Though we have already shared some questions that you can ask yourself about a potential drug or alcohol addiction, you may still be concerned that you are overreacting. The main identifier is if there are problems in different areas of life for the potential addict. These may include finances, work, family, health, legal issues, social functioning, and even mental health or self-esteem. If these problems are present and continue in spite of the link to drugs and alcohol, then substance abuse has become more important than these basic areas of need. This means you are not overreacting and need to offer support, but make sure to observe for several days before saying anything and consult with a professional.
Benefits of Early Identification
Though many movies and shows portray people seeking help on their own when they have hit the proverbial ‘rock bottom’, it is still best to identify a problem early. This is best done at the first sign of trouble, before anything traumatic occurs. Identification of a problem can come from observation, but a professional may also diagnose an issue through screening.
Have a Discussion
Many times, people worry that having a discussion about addiction or possible addiction will lead to problems. This could be anything from making a drug or alcohol addiction worse to causing a scene in front of the family. However, a discussion can be a wonderful experience as the person may not realize that their behaviors have changed or that an addiction has truly taken hold. When you do decide to have a discussion, you need to remember a few things.
- The person, nor you should be under the influence of drugs or alcohol
- Have a two-way conversation when you have lots of time, not a rushed heated discussion
- Emphasize how much you care for the person and their well being
- List behaviors you have observed and what worries you
- If the person denies a problem then ask to speak to them in the future
- Do not judge, speculate, or explore motives, instead stick to the facts
- Don’t have unrealistic expectations like a total change in that moment
- Be prepared for the long haul
Help the Person Understand
This part can be tough as you may feel like a broken record having the same conversation multiple times without seeing change. You simply need to remember that consistency is key with the message that you love the person and you want to see them get help. This is not a time to blame or be condescending, just a time to show support when the person does decide to get help. That being said, you must set limits and boundaries for acceptable behavior until the addiction is under control.

* [Dataset content]
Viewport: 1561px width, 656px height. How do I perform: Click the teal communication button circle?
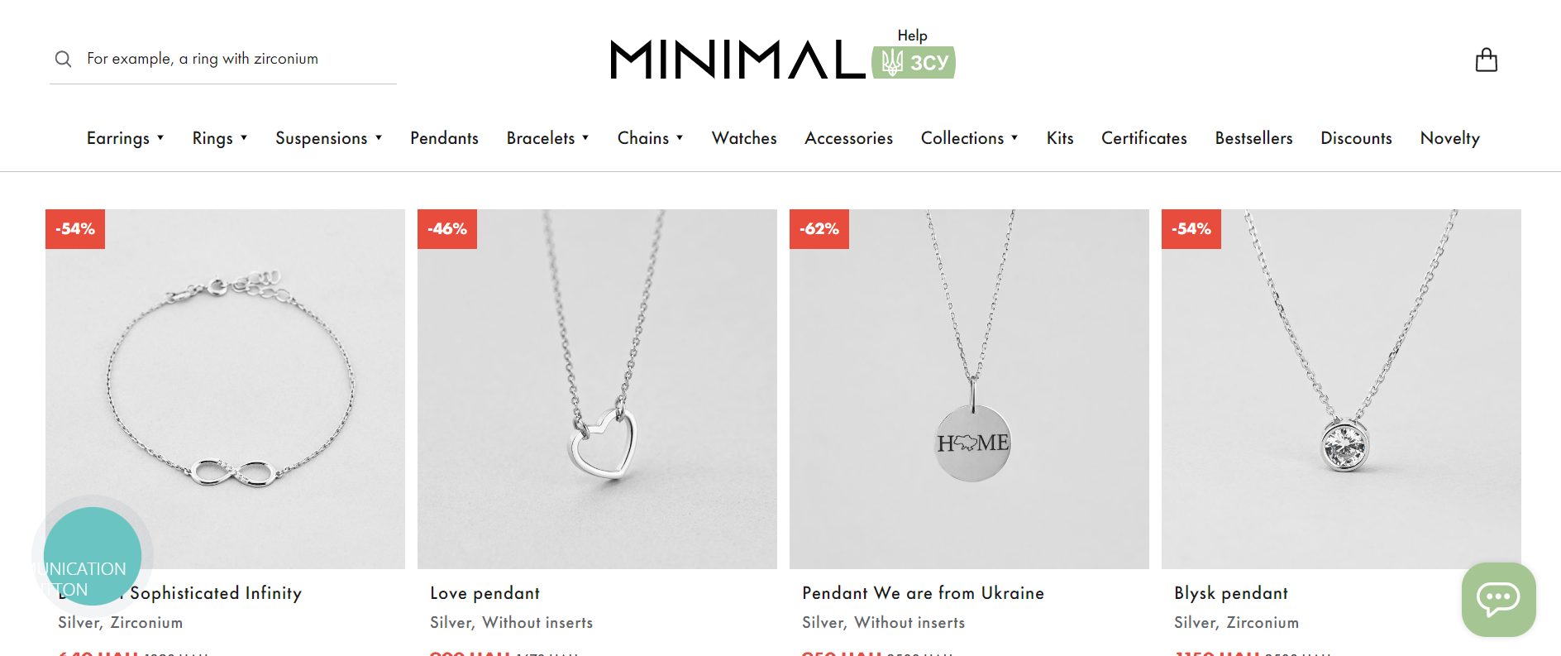[92, 555]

* [Activity]
Rewrite the part of the addiction text that begins at the words "Benefits of Early" and stops after "issue through screening.", replacing "professional" with "counselor". Work only from the addiction text when doing what is asked.

* [Task response]
Benefits of Early Identification
Though many movies and shows portray people seeking help on their own when they have hit the proverbial ‘rock bottom’, it is still best to identify a problem early. This is best done at the first sign of trouble, before anything traumatic occurs. Identification of a problem can come from observation, but a counselor may also diagnose an issue through screening.